Though she’d once spoken on radio broadcasts on the warfront about how she wanted to make the five rings of the Olympics into one beautiful flower, she now had a charisma that could no longer be found on billboards but could be called one beautiful revolutionary.


Nowadays, even speaking her name in public was forbidden—there was even a country where sending the name “TSUBASA HANEKAWA” in an email was considered a crime (it should be said that that country later merged with a neighboring country without even its name being left). While Japan hadn’t reached that point, the public institutions were all keeping their eyes on her “people-helping”.

“■■■■■■ (a greeting in some language), Araragi-kun. Are you well? Today, I’ve erased my sixteenth national border.”

For some time, I’d been receiving picture postcards containing such messages, but before long, they’d stopped arriving—though I’d been worried that something had happened to her, it seemed that Hanekawa had begun to sever ties with me, whether she thought it’d start to be a bother for me or it’d be a hindrance to her activities.

Because it was her, I felt that she was trying to systematically alienate us, softly and gently, without trying to hurt us—and it was possible that this return to her country was the culmination of all of that.

A culmination (shuutaisei), or perhaps a final accomplishment (shuu taisei).6

As if she were entering a witness protection program, she was planning on completely erasing her existence and becoming a tool made for peace—as for what spectacles she would have seen to get her to make that decision, I had no clue.

As someone who unconcernedly described the world as peaceful, I truly couldn’t comprehend the meaning of her actions—would it have been so bad to spend a fun campus life with me and Hitagi?

It probably was bad for her.

Though I’d been able to become friends with that monster, I couldn’t become a kindred spirit—looking at the results, our friendship was just one of those boring associations that ended upon our graduation from Naoetsu High, but the fact that Hanekawa Tsubasa was returning to the jurisdiction of the Naoetsu Police Department at the same time I’d come back to town after four years seemed like a curious twist of fate.

Although we probably wouldn’t meet.

Wouldn’t, or should I say, couldn’t.

It wasn’t particularly uncommon to be called out for escort duty like Mitome-san was, but on the contrary, I’d been given specific orders to not come close to the hotel that Hanekawa was staying at—not just me, but all her former acquaintances (even her foster parents) were given such notice.

The only ones who could enter the hotel were the ones in charge of escorting her.

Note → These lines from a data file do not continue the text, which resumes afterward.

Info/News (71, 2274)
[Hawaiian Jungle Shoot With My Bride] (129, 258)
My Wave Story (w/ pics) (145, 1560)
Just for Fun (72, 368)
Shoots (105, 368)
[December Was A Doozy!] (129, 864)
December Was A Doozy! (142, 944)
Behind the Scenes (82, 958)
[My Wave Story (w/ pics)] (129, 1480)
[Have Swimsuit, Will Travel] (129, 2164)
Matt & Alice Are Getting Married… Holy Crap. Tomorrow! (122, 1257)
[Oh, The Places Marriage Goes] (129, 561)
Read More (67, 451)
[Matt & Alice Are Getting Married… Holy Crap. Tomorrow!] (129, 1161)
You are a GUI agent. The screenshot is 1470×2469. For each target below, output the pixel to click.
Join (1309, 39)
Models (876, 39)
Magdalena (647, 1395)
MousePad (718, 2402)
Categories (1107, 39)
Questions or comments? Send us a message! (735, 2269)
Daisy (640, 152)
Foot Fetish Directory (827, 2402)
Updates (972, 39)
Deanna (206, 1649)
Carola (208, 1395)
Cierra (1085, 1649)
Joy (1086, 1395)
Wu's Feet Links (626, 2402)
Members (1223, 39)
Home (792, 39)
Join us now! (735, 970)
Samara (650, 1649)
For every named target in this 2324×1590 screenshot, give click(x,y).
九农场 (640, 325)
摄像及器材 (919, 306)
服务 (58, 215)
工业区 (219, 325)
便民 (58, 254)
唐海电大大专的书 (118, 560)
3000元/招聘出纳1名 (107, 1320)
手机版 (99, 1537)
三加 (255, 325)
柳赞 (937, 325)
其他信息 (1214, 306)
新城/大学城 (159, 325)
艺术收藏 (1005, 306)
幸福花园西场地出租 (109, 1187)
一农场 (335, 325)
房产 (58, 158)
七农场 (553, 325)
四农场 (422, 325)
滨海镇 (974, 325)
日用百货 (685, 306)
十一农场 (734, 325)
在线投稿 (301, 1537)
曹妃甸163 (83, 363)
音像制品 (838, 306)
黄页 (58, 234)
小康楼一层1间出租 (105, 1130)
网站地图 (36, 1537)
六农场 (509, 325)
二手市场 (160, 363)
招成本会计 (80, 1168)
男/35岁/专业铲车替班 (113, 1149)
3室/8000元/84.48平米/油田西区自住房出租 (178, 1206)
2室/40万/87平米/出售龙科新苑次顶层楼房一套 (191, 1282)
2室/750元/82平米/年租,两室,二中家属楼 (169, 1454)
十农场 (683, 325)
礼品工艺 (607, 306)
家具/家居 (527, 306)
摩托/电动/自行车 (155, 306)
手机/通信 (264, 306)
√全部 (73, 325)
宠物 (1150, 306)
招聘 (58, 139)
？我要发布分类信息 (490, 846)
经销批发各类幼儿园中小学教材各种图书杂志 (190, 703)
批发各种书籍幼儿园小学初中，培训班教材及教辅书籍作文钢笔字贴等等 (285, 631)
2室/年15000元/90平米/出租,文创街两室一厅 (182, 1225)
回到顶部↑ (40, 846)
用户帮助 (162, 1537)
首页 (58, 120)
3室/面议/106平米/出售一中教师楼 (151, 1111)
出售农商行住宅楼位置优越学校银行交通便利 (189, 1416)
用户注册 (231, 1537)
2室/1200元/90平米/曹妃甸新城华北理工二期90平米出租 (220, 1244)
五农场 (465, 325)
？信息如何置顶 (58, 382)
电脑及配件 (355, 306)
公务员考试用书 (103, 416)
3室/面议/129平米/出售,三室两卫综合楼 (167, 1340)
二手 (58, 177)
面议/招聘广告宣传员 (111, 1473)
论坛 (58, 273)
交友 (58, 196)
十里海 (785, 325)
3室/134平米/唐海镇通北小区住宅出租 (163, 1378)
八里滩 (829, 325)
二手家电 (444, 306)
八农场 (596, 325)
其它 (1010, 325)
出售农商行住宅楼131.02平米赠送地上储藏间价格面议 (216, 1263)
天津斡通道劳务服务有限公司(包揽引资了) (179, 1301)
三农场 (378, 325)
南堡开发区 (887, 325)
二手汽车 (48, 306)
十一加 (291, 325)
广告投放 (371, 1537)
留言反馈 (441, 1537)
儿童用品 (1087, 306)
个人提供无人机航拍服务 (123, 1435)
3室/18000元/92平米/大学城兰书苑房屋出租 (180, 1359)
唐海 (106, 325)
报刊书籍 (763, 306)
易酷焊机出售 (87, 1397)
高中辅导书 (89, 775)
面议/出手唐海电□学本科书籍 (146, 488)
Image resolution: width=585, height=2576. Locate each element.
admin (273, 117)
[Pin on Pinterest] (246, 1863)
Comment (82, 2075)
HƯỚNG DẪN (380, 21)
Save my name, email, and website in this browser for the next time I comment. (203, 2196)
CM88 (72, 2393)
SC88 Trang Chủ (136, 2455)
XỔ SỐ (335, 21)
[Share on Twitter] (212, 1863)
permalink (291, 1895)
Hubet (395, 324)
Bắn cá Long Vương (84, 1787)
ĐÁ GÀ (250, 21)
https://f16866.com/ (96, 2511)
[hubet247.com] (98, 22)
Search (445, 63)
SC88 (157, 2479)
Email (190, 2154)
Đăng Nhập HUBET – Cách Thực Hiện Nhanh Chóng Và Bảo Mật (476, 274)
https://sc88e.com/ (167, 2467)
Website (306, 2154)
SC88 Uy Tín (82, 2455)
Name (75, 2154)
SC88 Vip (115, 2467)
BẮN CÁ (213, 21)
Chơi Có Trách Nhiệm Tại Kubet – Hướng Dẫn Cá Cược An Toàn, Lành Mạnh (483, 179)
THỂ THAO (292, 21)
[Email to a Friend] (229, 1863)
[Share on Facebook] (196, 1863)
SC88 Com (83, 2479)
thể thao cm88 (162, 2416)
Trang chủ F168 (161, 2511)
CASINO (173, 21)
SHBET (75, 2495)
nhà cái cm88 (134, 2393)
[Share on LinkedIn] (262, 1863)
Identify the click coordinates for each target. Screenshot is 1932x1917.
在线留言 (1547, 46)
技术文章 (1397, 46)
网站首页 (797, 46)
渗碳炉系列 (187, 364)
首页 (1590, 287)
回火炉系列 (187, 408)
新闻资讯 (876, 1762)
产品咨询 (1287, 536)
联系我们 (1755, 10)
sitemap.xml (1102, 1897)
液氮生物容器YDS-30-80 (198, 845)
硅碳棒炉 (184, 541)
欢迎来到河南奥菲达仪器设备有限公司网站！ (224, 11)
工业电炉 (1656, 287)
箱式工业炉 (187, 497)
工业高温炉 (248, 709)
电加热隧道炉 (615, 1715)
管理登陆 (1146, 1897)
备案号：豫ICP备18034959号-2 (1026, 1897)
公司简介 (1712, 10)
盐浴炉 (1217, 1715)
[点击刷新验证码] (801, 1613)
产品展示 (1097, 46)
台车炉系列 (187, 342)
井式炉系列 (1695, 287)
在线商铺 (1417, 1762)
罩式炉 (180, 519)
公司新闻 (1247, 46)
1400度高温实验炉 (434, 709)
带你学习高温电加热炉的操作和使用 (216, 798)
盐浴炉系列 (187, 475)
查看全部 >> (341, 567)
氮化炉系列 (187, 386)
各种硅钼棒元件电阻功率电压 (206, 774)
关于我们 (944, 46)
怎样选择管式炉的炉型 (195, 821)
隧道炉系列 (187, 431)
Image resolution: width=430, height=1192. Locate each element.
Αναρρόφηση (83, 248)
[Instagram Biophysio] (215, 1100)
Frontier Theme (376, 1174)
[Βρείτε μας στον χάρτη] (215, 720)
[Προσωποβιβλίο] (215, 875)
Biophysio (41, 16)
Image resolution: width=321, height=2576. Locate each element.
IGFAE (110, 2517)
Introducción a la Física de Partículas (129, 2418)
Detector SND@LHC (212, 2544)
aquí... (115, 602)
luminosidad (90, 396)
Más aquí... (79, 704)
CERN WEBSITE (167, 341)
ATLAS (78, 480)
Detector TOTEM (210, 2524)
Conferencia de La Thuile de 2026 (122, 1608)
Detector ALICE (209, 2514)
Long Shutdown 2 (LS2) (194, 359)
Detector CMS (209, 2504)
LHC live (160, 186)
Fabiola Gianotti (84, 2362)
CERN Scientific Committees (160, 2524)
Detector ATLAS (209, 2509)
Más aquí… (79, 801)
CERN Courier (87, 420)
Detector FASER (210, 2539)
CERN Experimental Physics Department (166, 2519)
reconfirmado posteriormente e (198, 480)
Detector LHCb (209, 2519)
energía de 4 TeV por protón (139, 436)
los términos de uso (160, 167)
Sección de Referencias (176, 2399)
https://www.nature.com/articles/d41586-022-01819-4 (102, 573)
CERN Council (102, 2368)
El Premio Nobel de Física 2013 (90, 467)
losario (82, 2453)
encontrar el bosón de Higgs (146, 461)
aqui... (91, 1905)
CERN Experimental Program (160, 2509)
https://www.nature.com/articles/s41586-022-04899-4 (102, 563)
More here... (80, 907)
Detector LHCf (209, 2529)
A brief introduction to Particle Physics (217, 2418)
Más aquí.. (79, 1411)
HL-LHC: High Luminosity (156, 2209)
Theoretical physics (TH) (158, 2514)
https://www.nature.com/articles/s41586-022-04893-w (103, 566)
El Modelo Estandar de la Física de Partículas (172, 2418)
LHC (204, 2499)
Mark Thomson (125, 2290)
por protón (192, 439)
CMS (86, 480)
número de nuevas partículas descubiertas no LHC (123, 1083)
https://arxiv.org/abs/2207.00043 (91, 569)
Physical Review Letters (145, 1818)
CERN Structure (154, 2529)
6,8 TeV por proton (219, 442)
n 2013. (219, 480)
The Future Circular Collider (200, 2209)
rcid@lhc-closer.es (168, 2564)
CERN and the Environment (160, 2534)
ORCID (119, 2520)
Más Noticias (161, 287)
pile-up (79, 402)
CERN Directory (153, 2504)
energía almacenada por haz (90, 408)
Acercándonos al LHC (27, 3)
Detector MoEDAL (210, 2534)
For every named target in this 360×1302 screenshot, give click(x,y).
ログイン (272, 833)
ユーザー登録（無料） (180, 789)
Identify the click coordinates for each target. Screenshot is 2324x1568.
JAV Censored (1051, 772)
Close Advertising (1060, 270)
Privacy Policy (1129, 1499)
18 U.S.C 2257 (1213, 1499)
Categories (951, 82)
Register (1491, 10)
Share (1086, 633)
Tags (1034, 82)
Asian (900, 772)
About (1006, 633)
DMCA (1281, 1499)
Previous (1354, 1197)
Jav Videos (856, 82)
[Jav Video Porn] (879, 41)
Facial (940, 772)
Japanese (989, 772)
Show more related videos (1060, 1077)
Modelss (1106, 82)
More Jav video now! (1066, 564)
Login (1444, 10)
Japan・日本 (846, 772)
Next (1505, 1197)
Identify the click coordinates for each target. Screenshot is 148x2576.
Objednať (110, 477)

Even its employees would be put on forced leave that day—although the truth was that if this ultimate pacifist were to stay for longer than a day, it could possibly turn into an emergency situation that wouldn’t end with an assault or an assassination.

It was even possible that the entire area that Hanekawa was in would be hit by an air raid just to target Hanekawa specifically—if they could prevent a mass panic, the government would probably even order an evacuation of the town.

Wherever Hanekawa was was considered both the ultimate peace zone as well as the most dangerous spot for all major world powers—just by her moving somewhere else, she could drastically affect international affairs.

I’d even had to be afraid of being forced to leave the country at one point. In the end, we arrived at the pragmatic approach of “doing work as usual” (although I figured that was in part due to Gaen-san’s arrangements—after all, Hanekawa was no stranger to Gaen-san, either), but compared to my friend from school who’d expanded her sphere of influence to a global level, the work that I was in charge of alongside Suou-san involved striking at the origin of certain “charms” that were being used by middle schoolers.

When you looked at it like that, my actions haven’t exactly changed much since I was in high school.

It was beyond just becoming someone my benefactor wouldn’t be ashamed of.

Even if Mitome-san wasn’t escorting her, I still wouldn’t be able to show my face to Hanekawa.